Enquanto isso, Caren, Chandra e Ma estão analisando as implicações de seu modelo em outros domínios, incluindo o desenvolvimento da linguagem, como os bebês aprendem a falar e até mesmo comportamentos de imitação em pássaros como papagaios e pássaros canoros.

A equipe ainda tem trabalho a fazer com a iteração atual do seu modelo: Ele tem dificuldades com algumas consoantes, como “z”, o que levou a impressões imprecisas de alguns sons, como o zumbido de abelhas.

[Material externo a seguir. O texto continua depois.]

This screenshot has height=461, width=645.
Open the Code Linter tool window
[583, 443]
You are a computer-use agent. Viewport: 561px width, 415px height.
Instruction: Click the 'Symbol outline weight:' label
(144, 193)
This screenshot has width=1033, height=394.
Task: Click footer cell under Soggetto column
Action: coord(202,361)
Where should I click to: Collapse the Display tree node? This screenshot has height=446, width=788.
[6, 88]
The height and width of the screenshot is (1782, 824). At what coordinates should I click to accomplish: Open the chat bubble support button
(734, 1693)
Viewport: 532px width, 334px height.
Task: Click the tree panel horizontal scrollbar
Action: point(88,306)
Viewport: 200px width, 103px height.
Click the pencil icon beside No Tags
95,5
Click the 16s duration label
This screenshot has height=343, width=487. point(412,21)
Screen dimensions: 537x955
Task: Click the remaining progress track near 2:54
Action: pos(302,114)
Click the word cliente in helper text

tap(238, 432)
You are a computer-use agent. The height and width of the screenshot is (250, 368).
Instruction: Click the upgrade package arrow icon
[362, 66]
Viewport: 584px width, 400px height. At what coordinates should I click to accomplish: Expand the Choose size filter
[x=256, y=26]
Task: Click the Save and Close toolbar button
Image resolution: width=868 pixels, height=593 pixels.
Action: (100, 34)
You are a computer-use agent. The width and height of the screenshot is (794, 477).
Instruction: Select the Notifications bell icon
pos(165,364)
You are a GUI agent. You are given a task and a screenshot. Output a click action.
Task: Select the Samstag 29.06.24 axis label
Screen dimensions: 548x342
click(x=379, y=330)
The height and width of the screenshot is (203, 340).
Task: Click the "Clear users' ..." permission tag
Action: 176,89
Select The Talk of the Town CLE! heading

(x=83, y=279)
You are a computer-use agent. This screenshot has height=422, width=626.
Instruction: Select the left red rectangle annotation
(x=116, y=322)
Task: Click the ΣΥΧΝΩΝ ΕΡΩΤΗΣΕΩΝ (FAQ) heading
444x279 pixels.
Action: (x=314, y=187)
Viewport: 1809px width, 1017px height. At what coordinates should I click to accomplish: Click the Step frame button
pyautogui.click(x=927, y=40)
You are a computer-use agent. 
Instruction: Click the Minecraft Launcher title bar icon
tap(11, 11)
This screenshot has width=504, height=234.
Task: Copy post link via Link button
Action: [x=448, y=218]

Eles também ainda não conseguem replicar como os humanos imitam a fala, a música ou sons que são imitados de forma diferente em diferentes idiomas, como um batimento cardíaco.

O professor de linguística da Universidade de Stanford, Robert Hawkins, diz que a linguagem é cheia de onomatopeias e palavras que imitam, mas não replicam completamente as coisas que descrevem, como o som "miau" que se aproxima muito inexatamente do som que os gatos fazem. "Os processos que nos levam do som de um gato real a uma palavra como 'miau' revelam muito sobre a intrincada interação entre fisiologia, raciocínio social e comunicação na evolução da linguagem", diz Hawkins, que não estava envolvido na pesquisa do CSAIL. "Este modelo apresenta um passo emocionante em direção à formalização e teste de teorias desses processos, demonstrando que tanto as restrições físicas do trato vocal humano quanto as pressões sociais da comunicação são necessárias para explicar a distribuição de imitações vocais."

Caren, Chandra e Ma escreveram o artigo com dois outros afiliados do CSAIL: Jonathan Ragan-Kelley, professor associado do Departamento de Engenharia Elétrica e Ciência da Computação do MIT, e Joshua Tenenbaum, professor do MIT Brain and Cognitive Sciences e membro do Center for Brains, Minds, and Machines. O trabalho deles foi apoiado, em parte, pela Hertz Foundation e pela National Science Foundation. Foi apresentado na SIGGRAPH Asia no início de dezembro.